**Exercise description**. Restrict the output to the lines below starting at the one that contains "616x487 pixels." and ending at the one that contains "Given: Go to the Resources nav item", and restate them word for word, both ends included.

[Start of Attachment]

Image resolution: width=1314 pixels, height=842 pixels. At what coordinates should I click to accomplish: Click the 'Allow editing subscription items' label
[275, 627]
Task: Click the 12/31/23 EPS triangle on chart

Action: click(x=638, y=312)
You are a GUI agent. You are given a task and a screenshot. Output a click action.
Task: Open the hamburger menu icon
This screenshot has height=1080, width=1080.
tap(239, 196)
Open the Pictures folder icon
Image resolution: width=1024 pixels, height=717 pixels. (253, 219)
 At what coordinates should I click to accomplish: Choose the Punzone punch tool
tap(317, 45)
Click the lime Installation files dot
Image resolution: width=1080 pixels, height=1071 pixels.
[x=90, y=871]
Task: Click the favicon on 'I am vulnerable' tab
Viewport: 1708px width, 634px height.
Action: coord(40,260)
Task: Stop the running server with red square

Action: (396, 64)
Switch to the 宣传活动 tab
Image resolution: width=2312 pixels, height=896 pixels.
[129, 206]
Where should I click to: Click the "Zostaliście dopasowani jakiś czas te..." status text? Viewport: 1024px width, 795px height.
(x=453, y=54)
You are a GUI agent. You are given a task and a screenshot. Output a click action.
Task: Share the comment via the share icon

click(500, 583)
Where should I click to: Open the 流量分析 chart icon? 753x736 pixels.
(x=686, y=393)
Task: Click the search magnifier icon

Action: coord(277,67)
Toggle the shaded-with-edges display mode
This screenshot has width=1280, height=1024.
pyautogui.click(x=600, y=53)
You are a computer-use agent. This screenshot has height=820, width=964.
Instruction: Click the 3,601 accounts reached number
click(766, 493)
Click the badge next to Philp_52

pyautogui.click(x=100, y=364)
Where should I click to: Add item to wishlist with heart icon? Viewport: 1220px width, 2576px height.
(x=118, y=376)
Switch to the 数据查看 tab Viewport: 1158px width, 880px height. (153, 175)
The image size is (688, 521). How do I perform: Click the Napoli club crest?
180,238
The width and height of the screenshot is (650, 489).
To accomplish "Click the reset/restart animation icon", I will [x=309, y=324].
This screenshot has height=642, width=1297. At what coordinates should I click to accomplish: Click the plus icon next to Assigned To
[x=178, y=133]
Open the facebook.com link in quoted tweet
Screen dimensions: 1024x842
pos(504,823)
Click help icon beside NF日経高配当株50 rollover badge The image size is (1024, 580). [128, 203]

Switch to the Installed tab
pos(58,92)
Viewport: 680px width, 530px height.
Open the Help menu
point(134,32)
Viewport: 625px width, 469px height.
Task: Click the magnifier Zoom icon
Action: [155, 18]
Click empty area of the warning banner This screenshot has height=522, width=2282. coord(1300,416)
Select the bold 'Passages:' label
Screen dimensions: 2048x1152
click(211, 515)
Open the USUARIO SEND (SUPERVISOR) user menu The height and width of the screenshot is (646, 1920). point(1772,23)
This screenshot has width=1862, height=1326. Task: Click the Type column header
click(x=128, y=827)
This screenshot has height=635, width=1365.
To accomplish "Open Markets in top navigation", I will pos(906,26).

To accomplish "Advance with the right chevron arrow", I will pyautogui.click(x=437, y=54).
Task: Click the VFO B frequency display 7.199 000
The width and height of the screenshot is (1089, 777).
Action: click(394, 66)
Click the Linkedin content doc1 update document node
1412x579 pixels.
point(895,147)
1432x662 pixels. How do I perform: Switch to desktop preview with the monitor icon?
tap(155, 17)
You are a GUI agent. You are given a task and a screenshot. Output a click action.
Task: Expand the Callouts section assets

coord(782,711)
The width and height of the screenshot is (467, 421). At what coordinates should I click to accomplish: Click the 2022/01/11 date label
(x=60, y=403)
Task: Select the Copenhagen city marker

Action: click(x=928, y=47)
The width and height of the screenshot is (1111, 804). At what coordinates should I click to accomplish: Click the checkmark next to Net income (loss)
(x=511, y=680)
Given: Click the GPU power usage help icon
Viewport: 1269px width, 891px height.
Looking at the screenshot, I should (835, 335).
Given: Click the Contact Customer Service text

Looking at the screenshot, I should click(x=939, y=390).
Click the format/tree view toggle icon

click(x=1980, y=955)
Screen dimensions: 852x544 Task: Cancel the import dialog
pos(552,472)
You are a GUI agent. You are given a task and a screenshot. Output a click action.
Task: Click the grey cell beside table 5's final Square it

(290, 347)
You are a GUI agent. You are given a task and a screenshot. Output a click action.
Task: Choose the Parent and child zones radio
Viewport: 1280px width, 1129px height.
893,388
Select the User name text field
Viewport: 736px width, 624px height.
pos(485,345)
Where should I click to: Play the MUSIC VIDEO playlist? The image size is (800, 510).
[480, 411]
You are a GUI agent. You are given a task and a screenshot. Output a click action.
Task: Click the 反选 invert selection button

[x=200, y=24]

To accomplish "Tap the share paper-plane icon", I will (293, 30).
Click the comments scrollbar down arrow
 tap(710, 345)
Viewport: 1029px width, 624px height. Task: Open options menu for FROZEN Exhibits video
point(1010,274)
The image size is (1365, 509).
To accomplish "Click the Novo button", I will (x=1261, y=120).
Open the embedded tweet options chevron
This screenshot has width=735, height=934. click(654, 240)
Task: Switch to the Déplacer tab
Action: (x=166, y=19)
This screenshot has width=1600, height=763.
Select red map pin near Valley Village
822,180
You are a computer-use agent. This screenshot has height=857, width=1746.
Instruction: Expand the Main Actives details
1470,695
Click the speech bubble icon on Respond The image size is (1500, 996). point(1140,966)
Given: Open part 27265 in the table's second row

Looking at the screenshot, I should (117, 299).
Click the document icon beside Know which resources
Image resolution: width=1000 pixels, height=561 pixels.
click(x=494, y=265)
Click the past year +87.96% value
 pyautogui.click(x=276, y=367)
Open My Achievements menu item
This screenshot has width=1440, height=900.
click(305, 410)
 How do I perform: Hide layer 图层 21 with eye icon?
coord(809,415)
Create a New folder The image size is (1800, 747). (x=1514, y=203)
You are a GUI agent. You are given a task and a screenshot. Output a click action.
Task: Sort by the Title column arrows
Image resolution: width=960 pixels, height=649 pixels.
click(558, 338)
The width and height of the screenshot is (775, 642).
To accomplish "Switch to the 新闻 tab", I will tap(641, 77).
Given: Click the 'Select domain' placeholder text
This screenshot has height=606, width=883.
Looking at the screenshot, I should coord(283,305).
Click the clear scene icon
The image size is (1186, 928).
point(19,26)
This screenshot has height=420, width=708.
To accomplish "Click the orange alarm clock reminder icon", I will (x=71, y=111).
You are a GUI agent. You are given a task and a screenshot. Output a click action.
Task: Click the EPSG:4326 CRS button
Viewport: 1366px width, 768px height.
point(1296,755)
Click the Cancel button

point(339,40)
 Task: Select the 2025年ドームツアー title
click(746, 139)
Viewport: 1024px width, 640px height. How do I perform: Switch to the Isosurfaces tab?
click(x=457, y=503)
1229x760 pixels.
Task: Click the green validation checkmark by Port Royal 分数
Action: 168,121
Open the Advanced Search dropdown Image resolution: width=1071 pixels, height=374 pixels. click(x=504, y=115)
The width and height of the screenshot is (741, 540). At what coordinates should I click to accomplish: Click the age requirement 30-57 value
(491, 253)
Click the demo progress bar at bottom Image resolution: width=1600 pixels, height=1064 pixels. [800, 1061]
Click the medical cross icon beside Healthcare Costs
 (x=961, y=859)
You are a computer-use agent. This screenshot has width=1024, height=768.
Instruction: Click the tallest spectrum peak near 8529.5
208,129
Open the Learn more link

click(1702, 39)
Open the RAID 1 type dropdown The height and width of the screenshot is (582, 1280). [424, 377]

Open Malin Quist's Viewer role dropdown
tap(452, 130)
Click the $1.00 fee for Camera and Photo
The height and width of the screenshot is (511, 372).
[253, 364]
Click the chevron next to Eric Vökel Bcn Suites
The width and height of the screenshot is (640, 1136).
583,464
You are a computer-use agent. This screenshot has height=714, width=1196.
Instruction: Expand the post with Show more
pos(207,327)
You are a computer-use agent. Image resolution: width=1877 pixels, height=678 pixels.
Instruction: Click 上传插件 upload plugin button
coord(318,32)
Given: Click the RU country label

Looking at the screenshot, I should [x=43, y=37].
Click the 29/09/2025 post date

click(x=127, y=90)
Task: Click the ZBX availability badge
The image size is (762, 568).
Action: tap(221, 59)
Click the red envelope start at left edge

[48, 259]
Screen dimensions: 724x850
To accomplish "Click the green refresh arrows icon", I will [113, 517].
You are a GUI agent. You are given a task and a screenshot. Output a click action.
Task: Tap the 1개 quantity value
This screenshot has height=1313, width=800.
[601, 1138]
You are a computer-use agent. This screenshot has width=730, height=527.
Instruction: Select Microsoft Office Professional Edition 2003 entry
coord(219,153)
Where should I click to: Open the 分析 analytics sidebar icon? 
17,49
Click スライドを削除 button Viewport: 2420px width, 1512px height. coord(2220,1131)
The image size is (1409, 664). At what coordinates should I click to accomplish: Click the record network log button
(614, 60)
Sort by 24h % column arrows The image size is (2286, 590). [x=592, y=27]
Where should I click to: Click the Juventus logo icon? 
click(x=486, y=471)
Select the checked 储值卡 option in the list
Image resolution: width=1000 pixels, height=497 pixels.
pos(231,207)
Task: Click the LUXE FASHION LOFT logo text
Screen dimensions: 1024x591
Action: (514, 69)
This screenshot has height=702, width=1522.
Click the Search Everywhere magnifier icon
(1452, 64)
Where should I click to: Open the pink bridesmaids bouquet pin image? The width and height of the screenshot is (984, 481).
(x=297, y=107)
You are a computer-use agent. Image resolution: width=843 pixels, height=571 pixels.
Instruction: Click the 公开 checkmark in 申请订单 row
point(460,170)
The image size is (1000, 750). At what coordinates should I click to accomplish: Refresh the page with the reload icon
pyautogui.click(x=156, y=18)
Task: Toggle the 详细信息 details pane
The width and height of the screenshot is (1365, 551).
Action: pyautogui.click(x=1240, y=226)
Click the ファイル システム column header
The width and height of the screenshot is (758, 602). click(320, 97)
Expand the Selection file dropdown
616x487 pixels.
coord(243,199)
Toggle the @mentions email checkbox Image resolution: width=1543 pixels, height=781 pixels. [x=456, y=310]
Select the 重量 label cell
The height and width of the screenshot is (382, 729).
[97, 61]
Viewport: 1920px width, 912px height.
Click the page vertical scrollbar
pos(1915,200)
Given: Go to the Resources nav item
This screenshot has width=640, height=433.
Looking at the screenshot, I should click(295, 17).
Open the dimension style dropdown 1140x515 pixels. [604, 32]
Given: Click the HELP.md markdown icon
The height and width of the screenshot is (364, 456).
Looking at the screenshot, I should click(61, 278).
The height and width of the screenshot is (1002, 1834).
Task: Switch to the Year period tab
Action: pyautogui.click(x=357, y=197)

[End of Attachment]

**Answer to this problem**.
616x487 pixels.
coord(243,199)
Toggle the @mentions email checkbox Image resolution: width=1543 pixels, height=781 pixels. [x=456, y=310]
Select the 重量 label cell
The height and width of the screenshot is (382, 729).
[97, 61]
Viewport: 1920px width, 912px height.
Click the page vertical scrollbar
pos(1915,200)
Given: Go to the Resources nav item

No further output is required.